The extraction process involves fixed, dyadic intervals derived from the time series.
These disjoint intervals are constructed through a pyramid structure, where each level successively halves the interval length. At depths greater than one, an identical set of intervals, shifted by half the interval length, is also included. Each representation can have up to 120 intervals, resulting in a total of 480 intervals across all four representations.
Computing m ∕ 4 quantiles per interval (where m is interval length), and subtracting the interval mean from every second quantile.
Used Extratrees classifier, with 200 trees, and 10% max_features, 'entropy' as the splitting criterion.
Two hyperparameters.
- depth, which controls the number of intervals. Default depth=6, for 120 intervals per 4 transform = 420 total
- proportion of quantiles per interval. Default=4. m/v quantiles per interval, where is interval length. Interval length is dependent on time-series length. So total number of features becomes proportional to time series length.
We find that it is also beneficial to use the second difference, although the improvement in accuracy is marginal: see Sect. 4.2.2. We find that it is beneficial to smooth the first difference by applying a simple moving average. Again, the effect seems to be relatively small.
We find that it is beneficial, to subtract the interval mean (that is, the mean of all of the values in the interval) from every second quantile: Subtracting the mean from every second quantile allows for capturing both the ‘raw’ distribution of values and the ‘shape’ of the distribution (i.e., divorced from mean of the values in a given interval) Note, however, that the effect of subtracting the mean from half of the quantiles versus not subtracting the mean is relatively small
With a sublinear number of candidate features per split, as the size of the feature space grows, the probability of any given feature being considered decreases. To this end, we find that it is beneficial to increase the number of candidate features per split to a linear proportion of the total number of features in particular, 10% of the total number features
We leave the extension of the method to variable-length and multivariate time series to future work.
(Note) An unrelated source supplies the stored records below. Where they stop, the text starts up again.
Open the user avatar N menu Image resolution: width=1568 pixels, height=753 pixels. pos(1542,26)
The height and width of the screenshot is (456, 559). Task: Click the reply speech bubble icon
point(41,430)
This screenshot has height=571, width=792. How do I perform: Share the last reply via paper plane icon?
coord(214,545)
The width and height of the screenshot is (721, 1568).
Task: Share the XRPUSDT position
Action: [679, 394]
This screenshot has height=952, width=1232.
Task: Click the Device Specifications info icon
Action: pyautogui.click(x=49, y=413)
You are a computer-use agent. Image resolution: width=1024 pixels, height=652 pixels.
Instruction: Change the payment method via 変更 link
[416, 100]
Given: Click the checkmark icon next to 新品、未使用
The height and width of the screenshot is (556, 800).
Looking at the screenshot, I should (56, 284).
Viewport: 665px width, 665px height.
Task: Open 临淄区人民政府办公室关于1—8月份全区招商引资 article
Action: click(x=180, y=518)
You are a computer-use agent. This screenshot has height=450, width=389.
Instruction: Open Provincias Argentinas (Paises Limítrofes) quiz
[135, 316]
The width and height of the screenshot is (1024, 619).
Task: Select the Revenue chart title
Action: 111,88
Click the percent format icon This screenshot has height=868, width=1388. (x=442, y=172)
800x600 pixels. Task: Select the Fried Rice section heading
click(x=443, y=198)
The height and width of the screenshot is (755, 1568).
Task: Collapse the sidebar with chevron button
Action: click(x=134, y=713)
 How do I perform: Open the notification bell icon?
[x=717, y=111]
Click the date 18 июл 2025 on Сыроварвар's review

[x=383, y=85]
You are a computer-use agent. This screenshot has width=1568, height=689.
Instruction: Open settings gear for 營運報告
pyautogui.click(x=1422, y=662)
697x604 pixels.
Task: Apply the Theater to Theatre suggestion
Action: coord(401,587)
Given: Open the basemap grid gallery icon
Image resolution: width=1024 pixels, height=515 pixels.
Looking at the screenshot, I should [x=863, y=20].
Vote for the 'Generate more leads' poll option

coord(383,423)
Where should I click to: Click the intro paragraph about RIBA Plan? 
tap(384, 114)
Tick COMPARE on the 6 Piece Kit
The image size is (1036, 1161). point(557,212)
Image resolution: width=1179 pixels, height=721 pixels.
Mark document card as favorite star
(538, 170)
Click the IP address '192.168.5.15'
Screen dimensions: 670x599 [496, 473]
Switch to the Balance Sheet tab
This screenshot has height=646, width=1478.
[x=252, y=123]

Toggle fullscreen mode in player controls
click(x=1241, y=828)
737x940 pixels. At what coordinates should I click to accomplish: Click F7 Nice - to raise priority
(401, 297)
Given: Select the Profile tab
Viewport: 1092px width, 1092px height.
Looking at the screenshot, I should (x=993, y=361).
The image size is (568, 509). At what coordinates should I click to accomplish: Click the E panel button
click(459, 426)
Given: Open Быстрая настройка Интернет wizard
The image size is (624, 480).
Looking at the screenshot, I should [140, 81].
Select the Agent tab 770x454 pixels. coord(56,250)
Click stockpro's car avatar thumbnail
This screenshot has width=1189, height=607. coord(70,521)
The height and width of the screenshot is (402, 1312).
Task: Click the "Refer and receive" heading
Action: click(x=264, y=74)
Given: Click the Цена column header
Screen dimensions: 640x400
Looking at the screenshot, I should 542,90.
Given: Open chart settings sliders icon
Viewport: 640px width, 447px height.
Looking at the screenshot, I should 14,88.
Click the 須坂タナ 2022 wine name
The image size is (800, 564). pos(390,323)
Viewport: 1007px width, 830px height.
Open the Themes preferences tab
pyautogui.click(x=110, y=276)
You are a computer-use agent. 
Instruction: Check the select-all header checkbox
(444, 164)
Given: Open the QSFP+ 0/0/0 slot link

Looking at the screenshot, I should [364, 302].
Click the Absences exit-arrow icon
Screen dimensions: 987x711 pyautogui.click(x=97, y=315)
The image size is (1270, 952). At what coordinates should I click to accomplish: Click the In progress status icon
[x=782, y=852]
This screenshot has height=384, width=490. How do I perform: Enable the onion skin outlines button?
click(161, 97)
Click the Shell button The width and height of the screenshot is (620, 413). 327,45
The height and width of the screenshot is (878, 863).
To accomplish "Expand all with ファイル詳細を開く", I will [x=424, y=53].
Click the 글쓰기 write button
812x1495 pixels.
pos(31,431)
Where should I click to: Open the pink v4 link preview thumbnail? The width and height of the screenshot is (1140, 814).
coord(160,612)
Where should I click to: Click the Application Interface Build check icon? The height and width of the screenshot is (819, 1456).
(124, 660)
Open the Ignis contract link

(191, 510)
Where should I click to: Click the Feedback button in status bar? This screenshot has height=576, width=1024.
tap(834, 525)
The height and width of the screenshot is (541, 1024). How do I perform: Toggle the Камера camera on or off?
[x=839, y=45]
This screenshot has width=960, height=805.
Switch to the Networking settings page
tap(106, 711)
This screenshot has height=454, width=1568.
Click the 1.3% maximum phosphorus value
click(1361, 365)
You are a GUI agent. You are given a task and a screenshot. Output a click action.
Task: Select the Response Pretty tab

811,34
Implementation in Python/Pytorch is just 100 lines of code.
Considerably more powerful than catch22 or tsfresh.
! Great candidate for embedded uses.
Simple, computationally efficient, can be used in combination with standard emlearn trees.
Well suited for integer based computation.
Can be done in a reasonable amount of memory.
? should be possible to extract only the features that are used.
?? maybe possible to extract on-demand
Would need to encode: interval (<120
options typical), transform (4 options), quantile number (typical 4). Fits in 16 bits??
Need to perform a sort - inside the interval.
Might be able to pre-sort or share sorting for efficiency gains?
Can probably drop the second derivative feature. Depth=4 gives nearly identical average performance as depth=6. Many fewer features.
?? what about a convolutional (FIR) or IIR transform before the interval picking Alternatively some Wavelet.
Author is also associated with Rocket. So odd that if a convolutional kernel has not been consided?